Sunday, 9 October 2011

All hail Churchillian Dave

Over the years David Cameron has had more personal than Barbie and Action Man put together. In short order we have met ‘Compassionate Dave’ the man who wanted to detoxify the Tory brand by hugging huskies; ‘Concerned Dave’ the man who was going to nurse the economy back to health like a vet tending to a much loved family pet; and, since the riots we’ve had ‘Self Righteous Dave’ thundering like an old testament patriarch about the behaviour of the feral underclass.

This week in his address the to Conservative Party conference in Manchester he unveiled his latest incarnation, ‘Churchillian Dave’ (policies not included), the man who will lift the country out of the doldrums with the sheer force of his personality. Along the way he will stiffen our sinews by urging us to ‘show some fight’ and to avoid being ‘paralyzed by gloom and fear’ in the face of looming economic disaster.

Speaking about the fragile world economy he said ‘As we meet here in Manchester the threat to the world economy and to Britain is as serious today as it was in 2008’, and that ‘the Eurozone is in crisis, the French and German economies have slowed to a standstill; even mighty America is being questioned about her debts.’

Crikey! Gloomy times indeed, the Autumn of 2011, it seems, is like all those other autumns when plucky little HMS Britain has had to make headway through a sea of troubles, thank god we’ve got a square jawed hero in the shape of Captain Cameron lashed to the mast.

Even tough, as he noted, ‘nobody wants false optimism’ out latter day Nelson can see sunlight and calm water ahead because thanks to the economic plan followed by his government ‘slowly but surely we’re laying the foundations for a better future, but this is the crucial point it will only work if we stick with it.’ All that is needed for things to come right is for people to adopt a ‘can do attitude’ and show a little ‘British spirit’.

An hour or so of such sentiments repeated endlessly were rounded off with an exhortation for the country to ‘show the world some fight. Lets pull together, work together and together we will lead Britain to better days.’ For an encore maybe we can teach the world to sing in perfect harmony.

Anyone listening to the Prime Minister’s speech last Wednesday in the hope of divining the future direction of the government he leads would have been sorely disappointed because it was alarmingly light on policy announcements. There will be another 90,000 places for young people on the National Citizen Service programme, all very worthy, but most of those young people would probably rather get a job or training place instead.

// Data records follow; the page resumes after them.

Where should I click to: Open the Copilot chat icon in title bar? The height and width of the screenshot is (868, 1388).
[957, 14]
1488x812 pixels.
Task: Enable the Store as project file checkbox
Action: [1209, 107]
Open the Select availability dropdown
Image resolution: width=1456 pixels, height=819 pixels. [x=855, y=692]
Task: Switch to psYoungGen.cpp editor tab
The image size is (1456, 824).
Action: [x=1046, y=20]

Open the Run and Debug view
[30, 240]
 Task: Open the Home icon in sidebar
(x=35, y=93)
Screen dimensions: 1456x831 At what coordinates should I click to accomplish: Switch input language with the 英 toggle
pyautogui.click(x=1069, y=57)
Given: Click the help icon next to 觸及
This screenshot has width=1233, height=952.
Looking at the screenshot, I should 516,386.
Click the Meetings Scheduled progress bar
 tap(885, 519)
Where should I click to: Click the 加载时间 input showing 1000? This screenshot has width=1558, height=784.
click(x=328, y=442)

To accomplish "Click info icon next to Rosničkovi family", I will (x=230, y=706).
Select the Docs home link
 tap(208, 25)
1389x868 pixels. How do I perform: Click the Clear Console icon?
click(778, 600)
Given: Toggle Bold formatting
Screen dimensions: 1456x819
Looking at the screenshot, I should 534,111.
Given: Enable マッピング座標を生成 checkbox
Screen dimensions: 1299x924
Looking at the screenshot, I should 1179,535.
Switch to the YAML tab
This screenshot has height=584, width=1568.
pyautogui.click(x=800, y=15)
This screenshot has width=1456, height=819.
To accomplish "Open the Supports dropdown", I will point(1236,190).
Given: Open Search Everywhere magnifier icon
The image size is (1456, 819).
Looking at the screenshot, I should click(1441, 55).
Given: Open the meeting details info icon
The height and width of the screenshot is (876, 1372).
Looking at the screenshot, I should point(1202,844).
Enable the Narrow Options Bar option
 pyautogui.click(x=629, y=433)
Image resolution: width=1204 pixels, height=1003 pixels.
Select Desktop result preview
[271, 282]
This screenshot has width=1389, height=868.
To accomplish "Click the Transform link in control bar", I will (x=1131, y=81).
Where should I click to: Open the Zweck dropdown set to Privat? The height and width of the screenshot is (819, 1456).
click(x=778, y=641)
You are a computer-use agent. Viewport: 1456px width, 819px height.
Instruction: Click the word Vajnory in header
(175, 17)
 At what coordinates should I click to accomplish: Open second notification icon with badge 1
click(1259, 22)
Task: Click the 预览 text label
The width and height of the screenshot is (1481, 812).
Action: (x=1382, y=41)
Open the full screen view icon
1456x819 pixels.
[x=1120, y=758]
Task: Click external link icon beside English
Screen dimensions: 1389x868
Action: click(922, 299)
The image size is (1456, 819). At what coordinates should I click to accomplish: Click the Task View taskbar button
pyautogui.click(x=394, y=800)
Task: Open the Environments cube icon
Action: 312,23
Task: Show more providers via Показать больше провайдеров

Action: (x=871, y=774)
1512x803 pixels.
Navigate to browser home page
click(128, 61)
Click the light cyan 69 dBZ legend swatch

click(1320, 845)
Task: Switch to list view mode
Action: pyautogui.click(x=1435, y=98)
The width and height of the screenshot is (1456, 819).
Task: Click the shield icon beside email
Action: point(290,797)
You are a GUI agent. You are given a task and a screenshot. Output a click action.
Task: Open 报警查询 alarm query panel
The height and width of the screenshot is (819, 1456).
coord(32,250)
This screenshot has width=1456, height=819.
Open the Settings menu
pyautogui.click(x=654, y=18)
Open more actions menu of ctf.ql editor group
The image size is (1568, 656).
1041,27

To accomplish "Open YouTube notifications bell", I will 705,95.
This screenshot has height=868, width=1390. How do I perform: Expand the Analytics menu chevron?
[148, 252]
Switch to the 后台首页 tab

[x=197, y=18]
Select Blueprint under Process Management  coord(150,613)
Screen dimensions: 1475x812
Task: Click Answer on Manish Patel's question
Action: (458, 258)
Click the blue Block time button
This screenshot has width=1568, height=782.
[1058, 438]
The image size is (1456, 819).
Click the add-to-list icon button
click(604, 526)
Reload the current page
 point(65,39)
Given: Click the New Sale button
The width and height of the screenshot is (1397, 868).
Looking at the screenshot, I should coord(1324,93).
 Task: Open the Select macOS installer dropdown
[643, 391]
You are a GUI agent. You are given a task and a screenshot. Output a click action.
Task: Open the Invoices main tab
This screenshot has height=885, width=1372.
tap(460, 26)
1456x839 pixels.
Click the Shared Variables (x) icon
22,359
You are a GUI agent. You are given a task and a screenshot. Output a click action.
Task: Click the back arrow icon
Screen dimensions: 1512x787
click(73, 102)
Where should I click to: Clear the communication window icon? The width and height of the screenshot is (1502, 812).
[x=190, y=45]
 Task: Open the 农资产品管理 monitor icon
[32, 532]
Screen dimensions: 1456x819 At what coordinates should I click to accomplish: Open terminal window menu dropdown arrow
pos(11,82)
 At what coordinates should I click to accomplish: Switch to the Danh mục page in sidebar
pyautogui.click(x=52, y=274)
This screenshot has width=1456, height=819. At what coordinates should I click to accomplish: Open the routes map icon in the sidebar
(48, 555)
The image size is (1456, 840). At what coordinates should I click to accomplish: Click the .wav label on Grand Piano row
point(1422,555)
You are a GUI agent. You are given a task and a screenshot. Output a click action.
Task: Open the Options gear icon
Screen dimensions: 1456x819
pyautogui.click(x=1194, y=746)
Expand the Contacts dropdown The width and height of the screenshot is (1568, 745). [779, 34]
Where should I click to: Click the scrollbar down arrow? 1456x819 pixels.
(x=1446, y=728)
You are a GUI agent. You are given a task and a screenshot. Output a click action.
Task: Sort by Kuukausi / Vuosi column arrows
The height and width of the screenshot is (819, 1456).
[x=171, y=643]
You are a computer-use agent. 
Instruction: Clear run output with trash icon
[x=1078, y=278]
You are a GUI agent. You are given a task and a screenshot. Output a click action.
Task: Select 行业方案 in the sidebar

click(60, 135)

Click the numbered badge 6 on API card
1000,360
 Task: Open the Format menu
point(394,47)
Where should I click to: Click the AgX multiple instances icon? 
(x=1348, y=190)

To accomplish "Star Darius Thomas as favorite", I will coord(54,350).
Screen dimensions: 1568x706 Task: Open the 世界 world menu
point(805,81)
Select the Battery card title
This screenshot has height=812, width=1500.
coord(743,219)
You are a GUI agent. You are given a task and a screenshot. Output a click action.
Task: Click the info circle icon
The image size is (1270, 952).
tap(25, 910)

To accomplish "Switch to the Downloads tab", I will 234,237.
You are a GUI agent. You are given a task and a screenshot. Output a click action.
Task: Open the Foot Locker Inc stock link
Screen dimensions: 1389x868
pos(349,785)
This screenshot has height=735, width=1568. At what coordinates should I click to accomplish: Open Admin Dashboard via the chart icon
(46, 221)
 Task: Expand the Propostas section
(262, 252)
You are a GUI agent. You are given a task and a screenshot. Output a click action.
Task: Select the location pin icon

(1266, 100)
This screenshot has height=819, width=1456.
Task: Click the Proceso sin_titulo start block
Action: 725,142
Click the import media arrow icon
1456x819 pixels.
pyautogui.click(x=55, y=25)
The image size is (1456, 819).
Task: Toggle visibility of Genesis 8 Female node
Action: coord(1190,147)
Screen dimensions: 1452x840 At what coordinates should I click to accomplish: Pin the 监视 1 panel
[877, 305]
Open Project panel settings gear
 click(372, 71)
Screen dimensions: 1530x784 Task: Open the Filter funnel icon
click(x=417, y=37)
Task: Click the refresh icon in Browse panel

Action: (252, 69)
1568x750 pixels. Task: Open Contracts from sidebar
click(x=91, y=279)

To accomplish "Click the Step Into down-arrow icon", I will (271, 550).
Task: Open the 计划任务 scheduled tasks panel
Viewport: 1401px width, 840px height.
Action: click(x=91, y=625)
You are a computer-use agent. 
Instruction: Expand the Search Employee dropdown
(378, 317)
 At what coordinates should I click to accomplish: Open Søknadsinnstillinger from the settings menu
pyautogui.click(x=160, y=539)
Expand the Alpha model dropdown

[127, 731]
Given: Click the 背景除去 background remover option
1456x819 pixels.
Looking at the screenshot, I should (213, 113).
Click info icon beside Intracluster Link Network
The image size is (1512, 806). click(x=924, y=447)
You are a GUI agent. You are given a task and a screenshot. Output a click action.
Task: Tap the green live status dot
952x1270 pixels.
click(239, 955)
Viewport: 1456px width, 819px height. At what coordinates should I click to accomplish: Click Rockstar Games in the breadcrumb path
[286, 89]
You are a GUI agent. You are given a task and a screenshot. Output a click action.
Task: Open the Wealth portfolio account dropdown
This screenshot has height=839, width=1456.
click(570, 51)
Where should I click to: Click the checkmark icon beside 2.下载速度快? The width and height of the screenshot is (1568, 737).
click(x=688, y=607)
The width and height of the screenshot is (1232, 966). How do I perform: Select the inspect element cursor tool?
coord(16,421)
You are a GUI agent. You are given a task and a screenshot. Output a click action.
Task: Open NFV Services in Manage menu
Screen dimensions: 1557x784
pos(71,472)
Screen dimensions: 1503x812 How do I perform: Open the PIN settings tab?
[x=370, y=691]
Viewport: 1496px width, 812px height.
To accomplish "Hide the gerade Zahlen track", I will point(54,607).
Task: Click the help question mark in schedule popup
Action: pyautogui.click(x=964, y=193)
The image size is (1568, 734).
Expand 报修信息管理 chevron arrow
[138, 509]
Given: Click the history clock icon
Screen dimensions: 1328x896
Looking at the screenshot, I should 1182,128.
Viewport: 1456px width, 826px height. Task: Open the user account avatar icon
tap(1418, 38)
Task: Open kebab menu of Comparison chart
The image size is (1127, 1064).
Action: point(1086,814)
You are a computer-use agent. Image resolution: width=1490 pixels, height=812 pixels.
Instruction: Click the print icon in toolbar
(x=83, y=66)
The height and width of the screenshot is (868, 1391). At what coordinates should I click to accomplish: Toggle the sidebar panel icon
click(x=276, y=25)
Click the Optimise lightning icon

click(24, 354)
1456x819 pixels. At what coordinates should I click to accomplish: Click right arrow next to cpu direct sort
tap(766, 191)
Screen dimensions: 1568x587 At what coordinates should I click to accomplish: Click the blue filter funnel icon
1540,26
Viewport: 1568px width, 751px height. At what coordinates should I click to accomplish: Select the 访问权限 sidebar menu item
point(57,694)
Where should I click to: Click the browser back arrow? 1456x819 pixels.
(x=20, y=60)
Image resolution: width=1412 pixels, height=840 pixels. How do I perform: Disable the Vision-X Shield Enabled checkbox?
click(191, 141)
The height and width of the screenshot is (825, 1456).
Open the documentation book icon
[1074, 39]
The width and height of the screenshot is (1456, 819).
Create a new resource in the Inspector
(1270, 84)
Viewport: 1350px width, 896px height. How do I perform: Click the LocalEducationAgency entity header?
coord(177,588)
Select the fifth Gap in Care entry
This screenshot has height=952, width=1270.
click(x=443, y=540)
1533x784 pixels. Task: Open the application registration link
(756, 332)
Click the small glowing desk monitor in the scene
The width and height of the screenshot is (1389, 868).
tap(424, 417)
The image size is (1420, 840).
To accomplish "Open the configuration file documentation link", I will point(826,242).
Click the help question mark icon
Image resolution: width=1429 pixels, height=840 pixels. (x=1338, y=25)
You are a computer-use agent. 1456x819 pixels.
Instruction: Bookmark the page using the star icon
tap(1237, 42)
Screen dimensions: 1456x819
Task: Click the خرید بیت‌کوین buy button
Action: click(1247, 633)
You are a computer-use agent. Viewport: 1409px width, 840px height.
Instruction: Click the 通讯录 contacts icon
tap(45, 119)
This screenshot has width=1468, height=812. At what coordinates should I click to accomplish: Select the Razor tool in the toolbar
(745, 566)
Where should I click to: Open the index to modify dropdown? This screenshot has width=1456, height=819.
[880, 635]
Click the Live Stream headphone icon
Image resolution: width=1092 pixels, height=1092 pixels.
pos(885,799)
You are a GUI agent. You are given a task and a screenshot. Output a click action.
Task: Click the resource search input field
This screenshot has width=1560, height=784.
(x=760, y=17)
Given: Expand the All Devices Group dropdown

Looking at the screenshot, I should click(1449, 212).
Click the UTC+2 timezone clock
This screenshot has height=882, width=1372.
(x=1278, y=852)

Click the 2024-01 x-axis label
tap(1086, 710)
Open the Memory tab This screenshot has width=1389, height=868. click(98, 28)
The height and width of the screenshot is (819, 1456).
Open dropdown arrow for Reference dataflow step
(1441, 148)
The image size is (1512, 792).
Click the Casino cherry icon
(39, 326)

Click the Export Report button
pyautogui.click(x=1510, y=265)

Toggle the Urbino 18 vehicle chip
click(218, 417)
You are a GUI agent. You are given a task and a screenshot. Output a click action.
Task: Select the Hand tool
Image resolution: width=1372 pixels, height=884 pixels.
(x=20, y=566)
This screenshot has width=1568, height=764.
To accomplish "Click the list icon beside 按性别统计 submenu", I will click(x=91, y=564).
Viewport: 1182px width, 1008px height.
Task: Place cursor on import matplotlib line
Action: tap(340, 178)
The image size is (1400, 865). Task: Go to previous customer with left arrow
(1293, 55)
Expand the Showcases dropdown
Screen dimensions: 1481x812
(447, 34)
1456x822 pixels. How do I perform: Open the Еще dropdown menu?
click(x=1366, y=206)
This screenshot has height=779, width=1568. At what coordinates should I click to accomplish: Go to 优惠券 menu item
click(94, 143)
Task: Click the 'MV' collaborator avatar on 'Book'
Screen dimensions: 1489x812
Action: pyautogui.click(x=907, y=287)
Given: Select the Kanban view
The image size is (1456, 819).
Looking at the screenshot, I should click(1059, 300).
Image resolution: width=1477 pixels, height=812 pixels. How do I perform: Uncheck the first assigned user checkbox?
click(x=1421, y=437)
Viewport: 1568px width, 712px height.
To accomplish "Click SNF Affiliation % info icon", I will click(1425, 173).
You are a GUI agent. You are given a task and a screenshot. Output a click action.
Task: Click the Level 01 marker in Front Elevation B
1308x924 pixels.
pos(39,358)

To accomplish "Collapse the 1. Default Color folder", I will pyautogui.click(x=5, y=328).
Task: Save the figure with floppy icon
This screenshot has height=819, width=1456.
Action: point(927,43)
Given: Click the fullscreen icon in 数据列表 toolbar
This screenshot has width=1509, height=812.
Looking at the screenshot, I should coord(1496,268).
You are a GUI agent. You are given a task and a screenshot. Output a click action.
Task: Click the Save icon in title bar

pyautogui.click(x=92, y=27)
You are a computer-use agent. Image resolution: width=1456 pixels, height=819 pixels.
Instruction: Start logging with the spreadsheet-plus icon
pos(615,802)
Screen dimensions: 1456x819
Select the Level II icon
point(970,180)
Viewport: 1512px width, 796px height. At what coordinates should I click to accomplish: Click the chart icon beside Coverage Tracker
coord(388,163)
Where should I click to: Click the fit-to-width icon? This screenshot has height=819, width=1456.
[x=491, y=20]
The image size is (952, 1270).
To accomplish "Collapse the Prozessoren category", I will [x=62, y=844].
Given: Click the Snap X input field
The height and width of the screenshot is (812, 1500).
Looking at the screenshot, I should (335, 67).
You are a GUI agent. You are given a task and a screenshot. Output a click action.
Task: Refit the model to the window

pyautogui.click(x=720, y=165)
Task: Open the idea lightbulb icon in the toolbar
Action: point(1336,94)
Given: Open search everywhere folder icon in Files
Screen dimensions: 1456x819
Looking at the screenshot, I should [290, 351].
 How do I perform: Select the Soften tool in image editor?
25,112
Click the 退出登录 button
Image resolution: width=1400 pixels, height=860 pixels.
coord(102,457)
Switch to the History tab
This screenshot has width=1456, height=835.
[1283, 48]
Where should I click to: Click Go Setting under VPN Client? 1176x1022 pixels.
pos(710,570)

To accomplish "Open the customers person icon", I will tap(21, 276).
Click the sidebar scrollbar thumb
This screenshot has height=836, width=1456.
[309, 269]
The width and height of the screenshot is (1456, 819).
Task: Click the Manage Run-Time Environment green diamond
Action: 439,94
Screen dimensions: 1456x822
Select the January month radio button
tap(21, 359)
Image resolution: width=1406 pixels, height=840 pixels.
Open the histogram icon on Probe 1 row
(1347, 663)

There is also going to be a consultation into whether or not to legalise gay marriage, something that David Cameron and his advisors think is very daring and metropolitan. In the real world most people could answer question posed by an expensive consultation in ten seconds flat by giving the idea a resounding affirmative. These days only the boys and girls in the Westminster bubble feel the need to congratulate themselves for being grown up enough to accept there is more than one kind of stable relationship.

Although it pains me to say it this was the best conference speech of the season. Where Nick Clegg was too compromised to be taken seriously and Ed Milliband sucked the air out of the room with his lack of charisma David Cameron gave a faultless performance. The trouble is that’s all it was, a performance; so much smoke and mirrors signifying nothing.

The real story was happening elsewhere, in the blithe reduction by Home Secretary Theresa May of the debate over the creation of a UK Bill of Rights into a tabloid squabble over whether or not an illegal immigrant was allowed to stay in the country because he owned a cat. Justice Secretary Ken Clarke was right to call her comments ‘childish’, he forgot though to mention that they were also decidedly dangerous.

It was also to be found in the complacent assertion by Chancellor George Osborne that the government is going to plough on with its deficit reduction plans even though they are harming the economy. By the end of the week twelve UK banks had had their credit rating downgraded by Moody’s and Mervyn King, looking for all the world like an economist who had just been goosed by the ‘invisible hand’ had been forced to announce a £75billion QE package.

The message to be taken from David Cameron’s conference speech isn’t the one he might have hoped to put over about battling through against the odds. It is one about a government that has fallen into the deadly trap of thinking that only by showing that the ‘aren’t for turning’ can they be considered strong. Even though in reality leadership is about performing a series of complicated handbrake turns to avoid colliding with an immovable object that exists to prove there is no such thing as an irresistible force.